Стойлохряков, хмурясь, разглядывал замершие по стойке смирно тела, словно изваяния.

– В российской армии много традиций. Это одна из. Все увидеть невозможно. Прошу вас, вы хотели посмотреть туалет. Вольно! – Солдаты выполнили команду «отомри» и двинулись в толчок. – Приказ терпеть! Сейчас я журналистам покажу нашу гордость.

Кадакоев дал пинка Заботе, и ведра предательски бряцнули друг о дружку. Желтушный Сизов залыбился.

– Везет тебе, Забота, никак ты до сортира не доползешь. Ничего, потом продолжим.

Вошли в гальюн. Комбат с наслаждением слушал «охи» и «ахи», сам разглядывал сантехнику, что и говорить, он любил бывать здесь. Заходил на первый этаж, где обитала третья рота и химвзвод, как на прогулку – в другой мир просто попадаешь. Новенький кафель, розовая сантехника, все своровано этими же сраными солдатами. Конечно, он не говорил так вслух, но вспоминал, что все вот это вот должно было бы стоять в домах офицеров, а теперь этим пользуются солдаты. А все почему? Потому что он сам приказал сделать здесь ремонт – и они сделали. Дверь, отделяющая непосредственно туалет и умывальник, была выписана им когда-то на заказ и должна была…

Полковник предпочел сейчас не вспоминать, куда он ее там хотел поставить, но это же было… это же было… Это же было самым его большим, самым заветным желанием – поставить эту дверь в его собственную комнату. Но судьбе суждено было распорядиться иначе.

А тем временем к умывальнику подошла самая крупная из журналисток и повернула кран. Раздалось тихое шипение, и тугая струя ударила в раковину.

– О, да здесь у вас евроремонт! А что в казармах?
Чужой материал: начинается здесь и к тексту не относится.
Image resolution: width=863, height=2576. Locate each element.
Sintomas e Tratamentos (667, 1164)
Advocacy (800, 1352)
– Мы и так уже в казарме, – напомнил Стойлохряков. – Можете пройтись по кубрикам и посмотреть. Там все попроще, а этот туалет – ответ странам НАТО на расширение.
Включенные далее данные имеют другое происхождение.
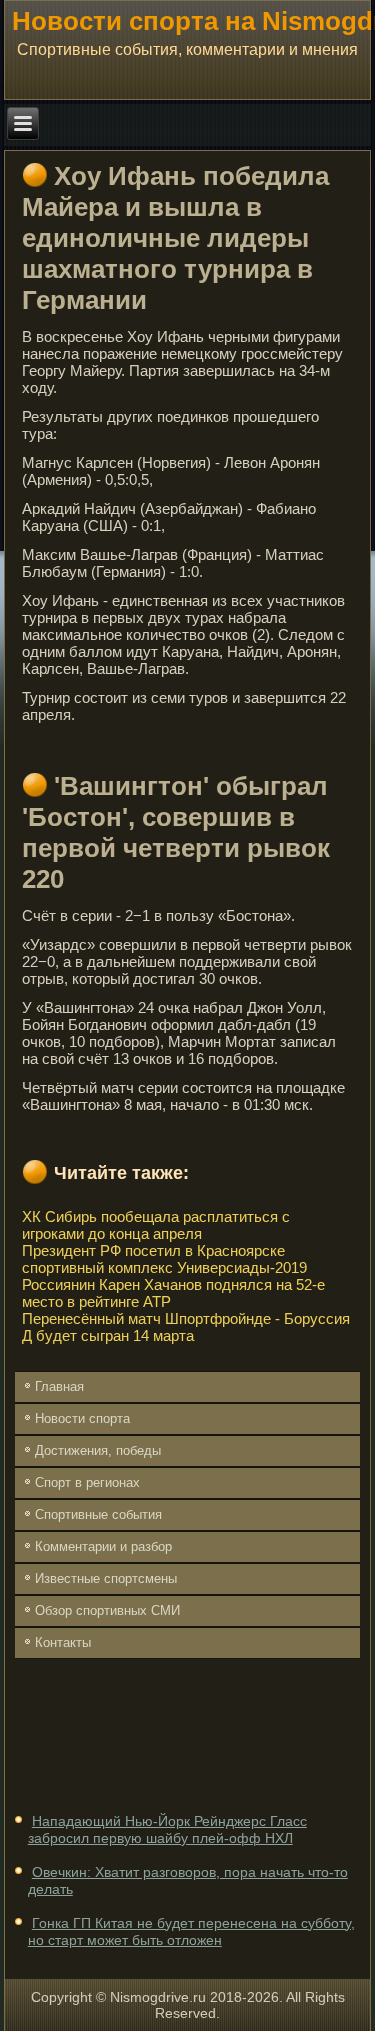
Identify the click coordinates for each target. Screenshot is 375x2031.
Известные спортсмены (106, 1578)
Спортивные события (98, 1514)
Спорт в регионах (87, 1482)
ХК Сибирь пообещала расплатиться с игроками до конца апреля (156, 1225)
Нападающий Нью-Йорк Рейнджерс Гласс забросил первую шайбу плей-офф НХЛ (167, 1830)
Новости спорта (82, 1418)
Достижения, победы (98, 1450)
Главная (59, 1386)
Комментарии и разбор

– Я обязательно об этом напишу, – заверила Лиза. – Здесь даже лучше, чем на дискотеке.

– Да, что у вас с этими дискотеками?

– Я вот просто слышала, что месяц назад у вас тут что-то произошло.

Подполковник изобразил лицо младенца:

– Что вы говорите? Я ничего не слышал.

– Там, говорят, даже были солдаты.

– Неужели? Может, один-два ушли в самоволку?

– А это бывает? – тут же подскочила Глаша.

– Послушайте, девушки, давайте мы пройдем и посмотрим кубрики.

Тут к нему подошел корреспондент из Самары и вежливо попросил:

– А можно у вас тут?..

– Да нет проблем, – согласился хозяин, – плату не берем. Наслаждайтесь, сколько влезет.

И двое лысых направились отлить.

– Извините, дамы, вот женских туалетов у нас тут нету, хотя я могу сейчас всех выпроводить…

– Нет, спасибо, – поблагодарила за всех Маша. – Мы пока не хотим. Правда, девочки?

Девочки и вправду не хотели.

Он ожидал каких угодно журналистов, только не тинейджеров, а вообще появление девушек возраста до шестидесяти в казармах нежелательно. «Здесь мужики голодные» – так размышлял комбат, подходя к первому попавшемуся кубрику. Он открыл дверь:

– Вот здесь у нас третья рота, – и вошел.

Раздалась команда: «Встать смирно!» Народ повскакивал со своих мест. Журналисты не стали заходить внутрь, посмотрели на натертые полы, помятые от сидения на них койки, вдохнули запашок, сморщили носы и поспешили выйти.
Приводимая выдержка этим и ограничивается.